*** DATA Section Begins ***

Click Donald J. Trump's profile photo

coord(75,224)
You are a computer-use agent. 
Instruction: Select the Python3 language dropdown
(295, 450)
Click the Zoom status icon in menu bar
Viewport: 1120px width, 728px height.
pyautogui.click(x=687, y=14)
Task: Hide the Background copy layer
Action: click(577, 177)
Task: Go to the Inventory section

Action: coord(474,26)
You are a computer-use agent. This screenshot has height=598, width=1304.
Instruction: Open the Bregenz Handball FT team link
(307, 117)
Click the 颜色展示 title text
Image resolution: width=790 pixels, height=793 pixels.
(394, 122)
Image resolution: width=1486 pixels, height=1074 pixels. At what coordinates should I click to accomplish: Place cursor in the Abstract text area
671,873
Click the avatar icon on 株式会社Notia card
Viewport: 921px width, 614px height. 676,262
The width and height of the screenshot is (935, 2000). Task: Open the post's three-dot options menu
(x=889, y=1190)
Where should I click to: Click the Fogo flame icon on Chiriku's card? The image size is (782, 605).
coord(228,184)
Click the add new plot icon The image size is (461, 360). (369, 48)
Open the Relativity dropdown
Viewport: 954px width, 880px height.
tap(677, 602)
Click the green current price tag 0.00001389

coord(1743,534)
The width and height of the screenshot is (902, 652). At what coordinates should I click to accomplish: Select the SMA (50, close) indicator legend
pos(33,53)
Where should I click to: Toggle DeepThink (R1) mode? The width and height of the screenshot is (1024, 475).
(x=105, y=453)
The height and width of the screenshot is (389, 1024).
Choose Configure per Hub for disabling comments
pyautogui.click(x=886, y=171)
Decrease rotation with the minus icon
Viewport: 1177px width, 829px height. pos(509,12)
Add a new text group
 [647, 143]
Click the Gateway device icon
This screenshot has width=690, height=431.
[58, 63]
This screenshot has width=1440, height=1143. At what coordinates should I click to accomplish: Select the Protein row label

*** DATA Section Ends ***

__WHAT TO DO__: Your job is to output all of the material exactly.

__RESULT BELOW__:
Click Donald J. Trump's profile photo

coord(75,224)
You are a computer-use agent. 
Instruction: Select the Python3 language dropdown
(295, 450)
Click the Zoom status icon in menu bar
Viewport: 1120px width, 728px height.
pyautogui.click(x=687, y=14)
Task: Hide the Background copy layer
Action: click(577, 177)
Task: Go to the Inventory section

Action: coord(474,26)
You are a computer-use agent. This screenshot has height=598, width=1304.
Instruction: Open the Bregenz Handball FT team link
(307, 117)
Click the 颜色展示 title text
Image resolution: width=790 pixels, height=793 pixels.
(394, 122)
Image resolution: width=1486 pixels, height=1074 pixels. At what coordinates should I click to accomplish: Place cursor in the Abstract text area
671,873
Click the avatar icon on 株式会社Notia card
Viewport: 921px width, 614px height. 676,262
The width and height of the screenshot is (935, 2000). Task: Open the post's three-dot options menu
(x=889, y=1190)
Where should I click to: Click the Fogo flame icon on Chiriku's card? The image size is (782, 605).
coord(228,184)
Click the add new plot icon The image size is (461, 360). (369, 48)
Open the Relativity dropdown
Viewport: 954px width, 880px height.
tap(677, 602)
Click the green current price tag 0.00001389

coord(1743,534)
The width and height of the screenshot is (902, 652). At what coordinates should I click to accomplish: Select the SMA (50, close) indicator legend
pos(33,53)
Where should I click to: Toggle DeepThink (R1) mode? The width and height of the screenshot is (1024, 475).
(x=105, y=453)
The height and width of the screenshot is (389, 1024).
Choose Configure per Hub for disabling comments
pyautogui.click(x=886, y=171)
Decrease rotation with the minus icon
Viewport: 1177px width, 829px height. pos(509,12)
Add a new text group
 [647, 143]
Click the Gateway device icon
This screenshot has width=690, height=431.
[58, 63]
This screenshot has width=1440, height=1143. At what coordinates should I click to accomplish: Select the Protein row label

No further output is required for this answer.